(Collected data)

= Beginning of Section =

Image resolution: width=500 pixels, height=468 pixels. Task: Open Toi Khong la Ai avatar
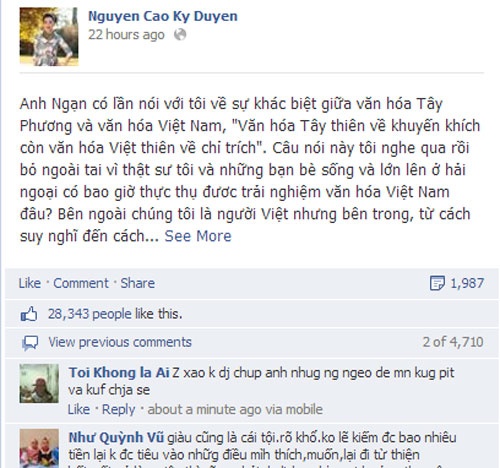click(x=39, y=383)
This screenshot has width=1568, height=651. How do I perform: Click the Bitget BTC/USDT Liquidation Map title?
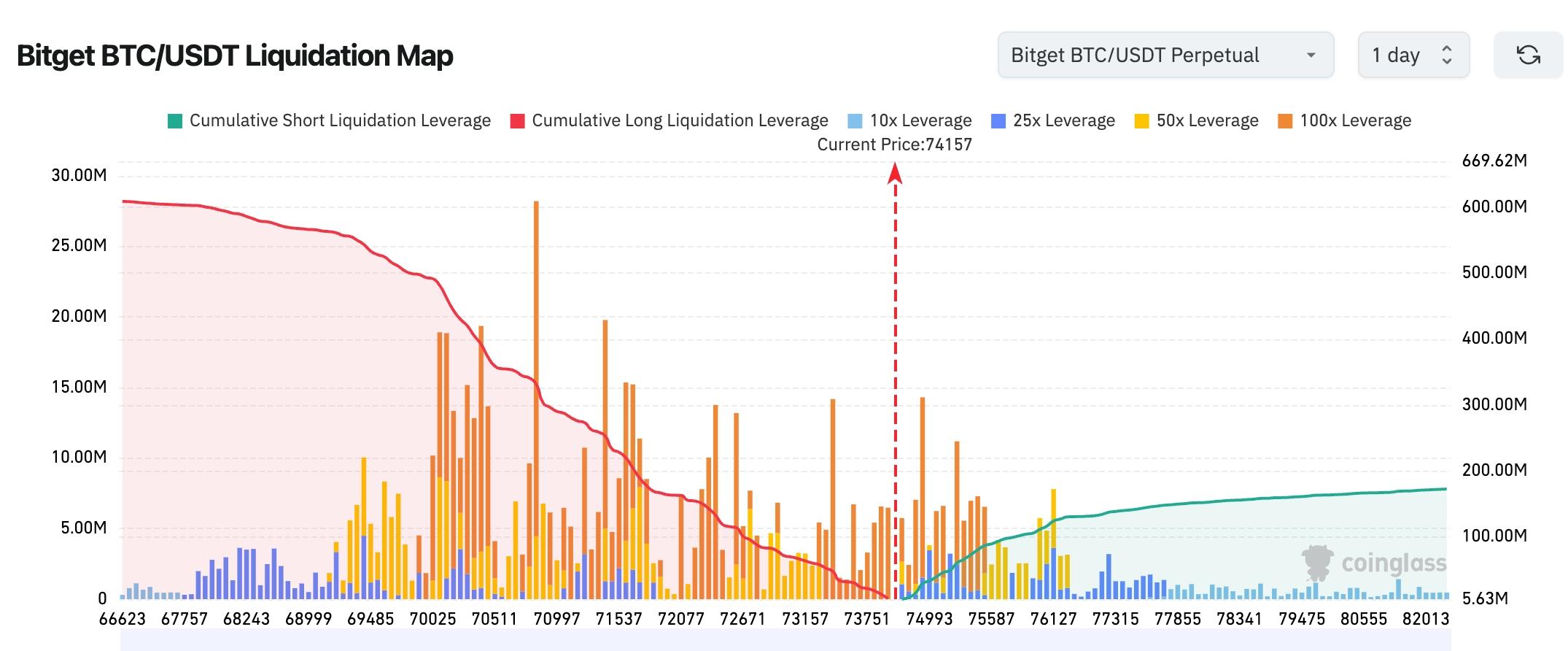pyautogui.click(x=235, y=56)
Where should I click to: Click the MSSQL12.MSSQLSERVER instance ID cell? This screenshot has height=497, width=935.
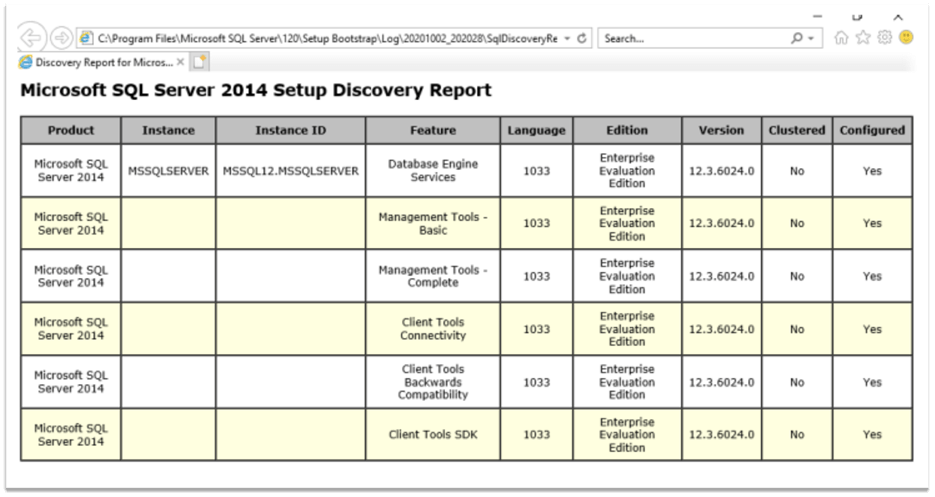point(290,171)
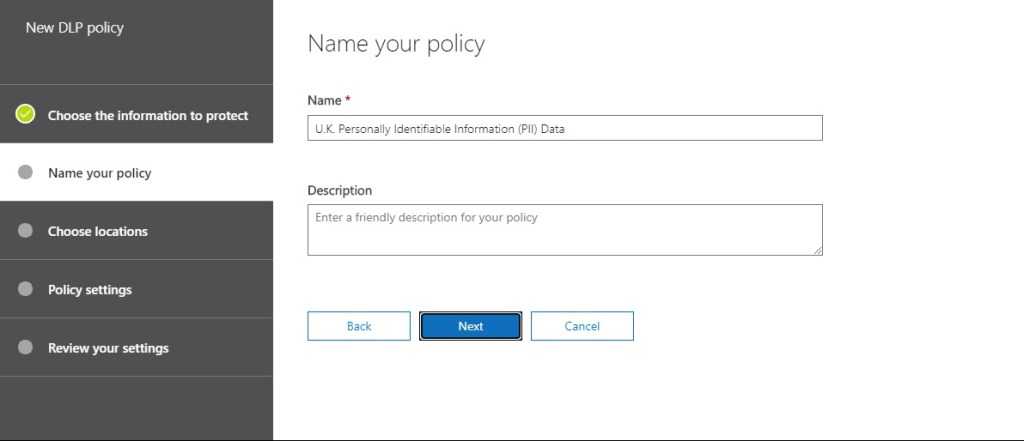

= End of Section =

- **Try it**
With pictures excluded, the lines running from the one containing "Where should I" through the last line of the records above are to be restated exactly and in full.

- **Result of the exercise**
Where should I click to: Click the MSSQL12.MSSQLSERVER instance ID cell? This screenshot has height=497, width=935.
point(290,171)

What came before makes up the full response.